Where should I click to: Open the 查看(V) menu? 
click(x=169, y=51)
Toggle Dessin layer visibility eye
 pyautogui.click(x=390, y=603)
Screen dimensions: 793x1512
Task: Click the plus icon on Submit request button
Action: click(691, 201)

# PROBLEM
Everything in the listing above needs to be copied exactly.

# TASK RESPONSE
Where should I click to: Open the 查看(V) menu? 
click(x=169, y=51)
Toggle Dessin layer visibility eye
 pyautogui.click(x=390, y=603)
Screen dimensions: 793x1512
Task: Click the plus icon on Submit request button
Action: click(691, 201)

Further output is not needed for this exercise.